Accurate understanding and forecasting of human behaviour is a core challenge in many disciplines. Predicting whether people will be infected by a disease, buy a product or choose to travel more sustainably is the focus of many researchers’ effort to develop mathematical and statistical models which are suitable and as accurate as possible to inform health, marketing and transport policies, to name a few. Such models are used to produce a representation of the outcomes of behaviours observed in data and ultimately predict how such behaviours will change in the future in response to specific interventions, such as vaccines or the introduction of autonomous vehicles.
Much of the data collected to develop such behavioural models is “cross-sectional”, i.e. collected at a specific point in time. Such data record the state of the world at a specific point in time, and do not grant insights on causality mechanisms. In order to capture time-related dynamics, panel data (where repeated measurements of outcomes are made over time for the same person) are necessary.
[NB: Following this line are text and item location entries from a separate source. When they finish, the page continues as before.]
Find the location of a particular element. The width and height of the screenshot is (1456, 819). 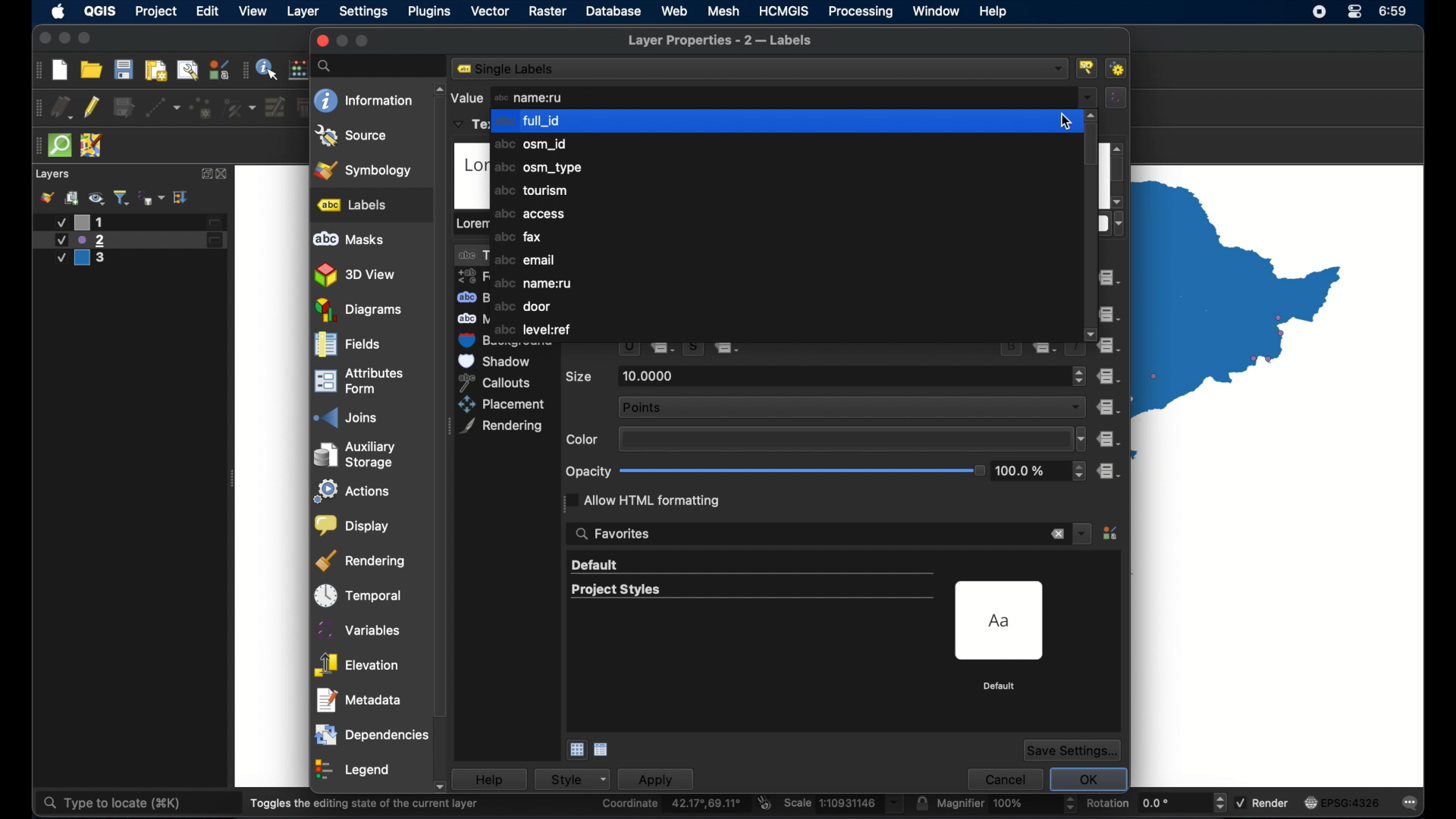

name:ru is located at coordinates (529, 98).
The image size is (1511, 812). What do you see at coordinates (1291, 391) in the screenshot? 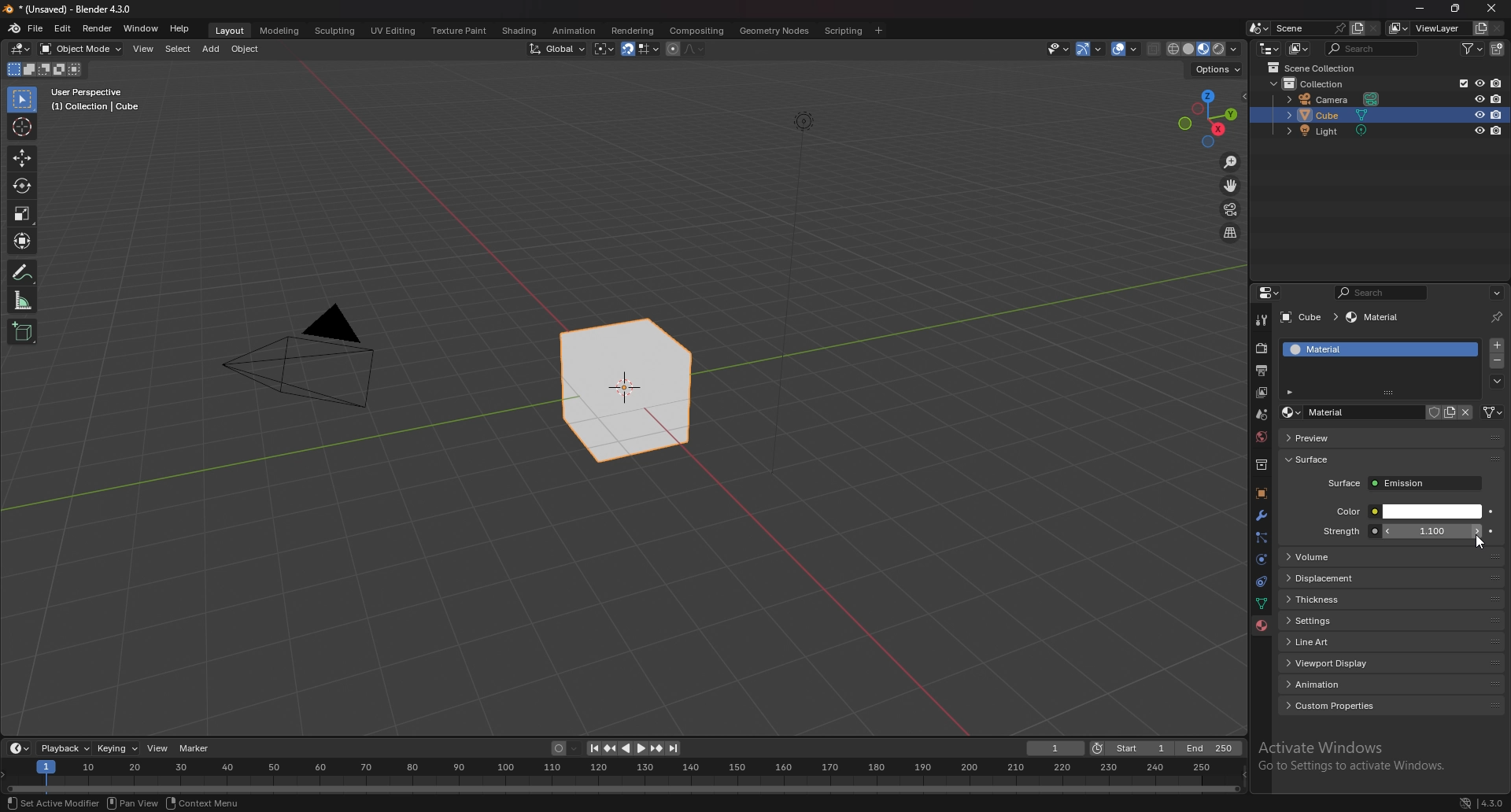
I see `show filtering options` at bounding box center [1291, 391].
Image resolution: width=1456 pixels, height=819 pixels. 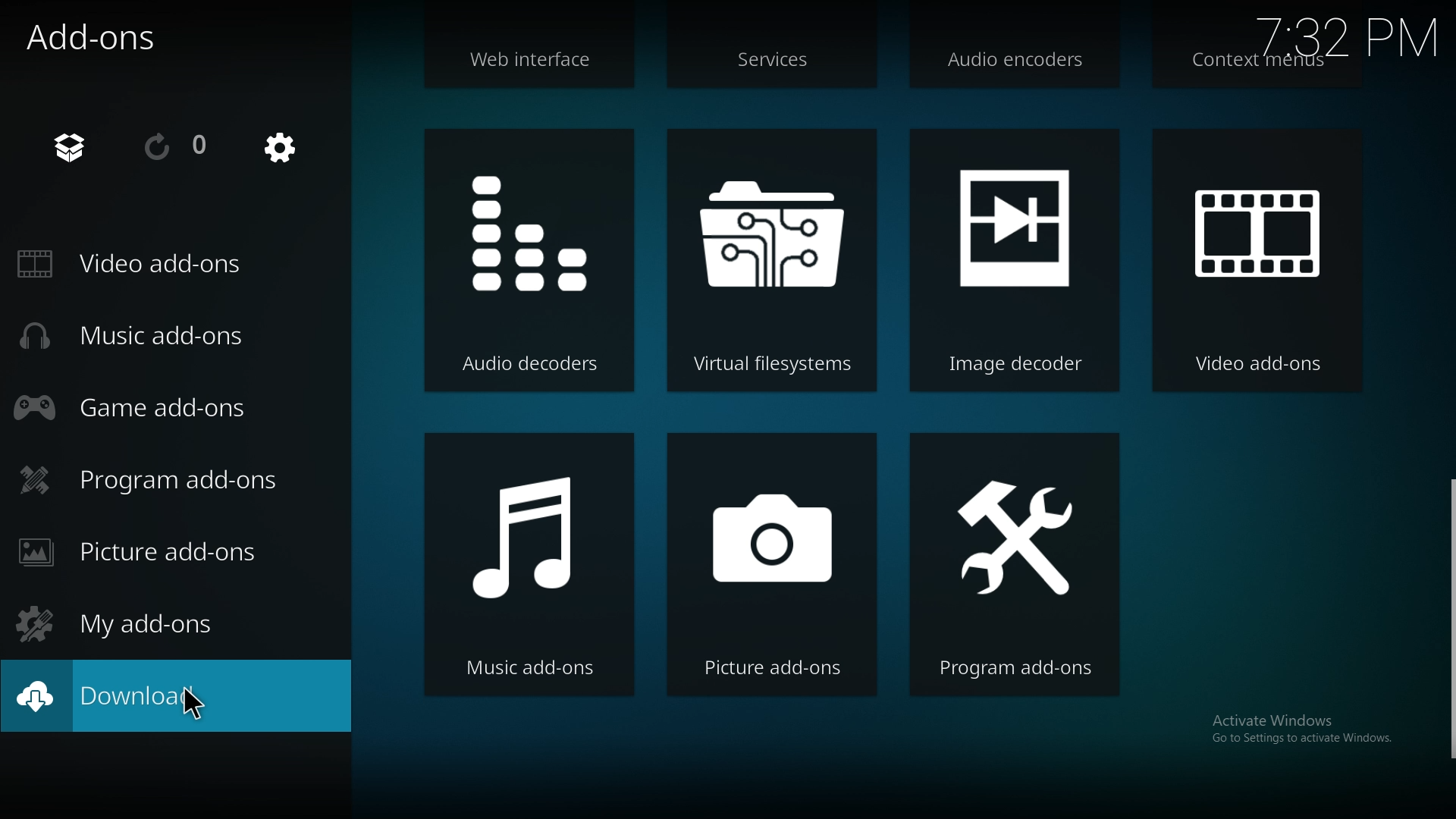 What do you see at coordinates (128, 621) in the screenshot?
I see `my add ons` at bounding box center [128, 621].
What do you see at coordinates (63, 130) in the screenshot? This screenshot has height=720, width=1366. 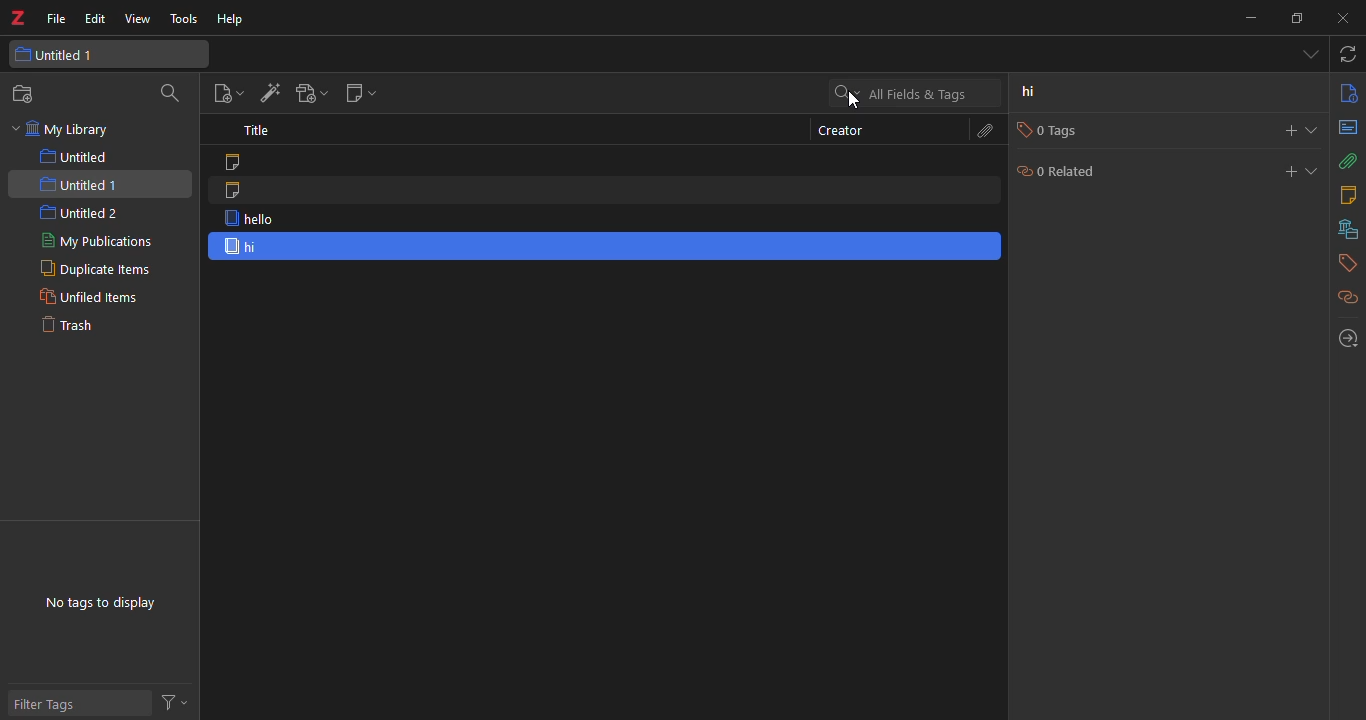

While the advantages of panel data are well-known to many scholars and practitioners, their exploitation is limited. For example, transport researchers have used such data to investigate car ownership over the life course using mainly qualitative, descriptive or relatively simple statistical methods. One of the concepts that the literature mainly relies on is state dependence, i.e. the idea that current car ownership can be explained by car ownership in the past. While this is found to be a significant factor in modelling results, such an approach does not help us understand why the observed levels of car ownership have been maintained over the years. Indeed, the factors which more likely explain long-term car use (such as personal characteristics or attitudes) are generally only used to explain car ownership at each point in the panel, but not the overall trend. More advanced methods providing alternative frameworks have been developed in the last decade, but their complexity and steep learning curve to apply them resulted in limited uptake.
Despite these limitations, the methods used in transport research are grounded in well-established behavioural frameworks (such as Random Utility Theory), ensuring the ability to derive economic measures highly valuable to policy makers, such as willingness to pay for goods and services. For example, a longitudinal dataset of rail journeys including ticket prices could be used to evaluate whether people would be willing to pay a given amount for a given trip in the future.
Differently, in Mathematics, longitudinal data models are well-developed. Mathematicians do not limit themselves to model structures which are derived from recognised theories of behaviour and produce flexible structures which are aimed at tackling the specific research question at hand. Such models are used, for example, for predicting disease outcomes and hospital admissions and present good forecasting performance, but economic measures are not easily derivable.
On the other side, forecasting from such models is believed to be more accurate. Not only it is common practice to consider exogenous factors (i.e. external from the elements captured in the model) but also a range of techniques are used such as regarding longitudinal data as functional data (a curve, rather than a data point) and use these curves to perform predictions in the near future.
Against this backdrop, this project aims to incorporate some of the flexibility and forecasting tools of mathematical models into transport models, without deviating from the behavioural foundations of the latter, so that economic measures for policy-making can still be obtained. This will lead to the development of a better methodological toolkit for modelling panel data in transport and other fields where forecasting human behaviour is a priority, for example environment and health.
The PhD candidate will first produce a detailed review of the existing literature on modelling panel and longitudinal data which will also allow the candidate to identify the most desirable aspects of the different approaches and work on a framework to incorporate them. Two case studies will be then used to demonstrate the new methods, with different fields of application (e.g. transport and health) using open-access datasets which have been identified by the supervision team.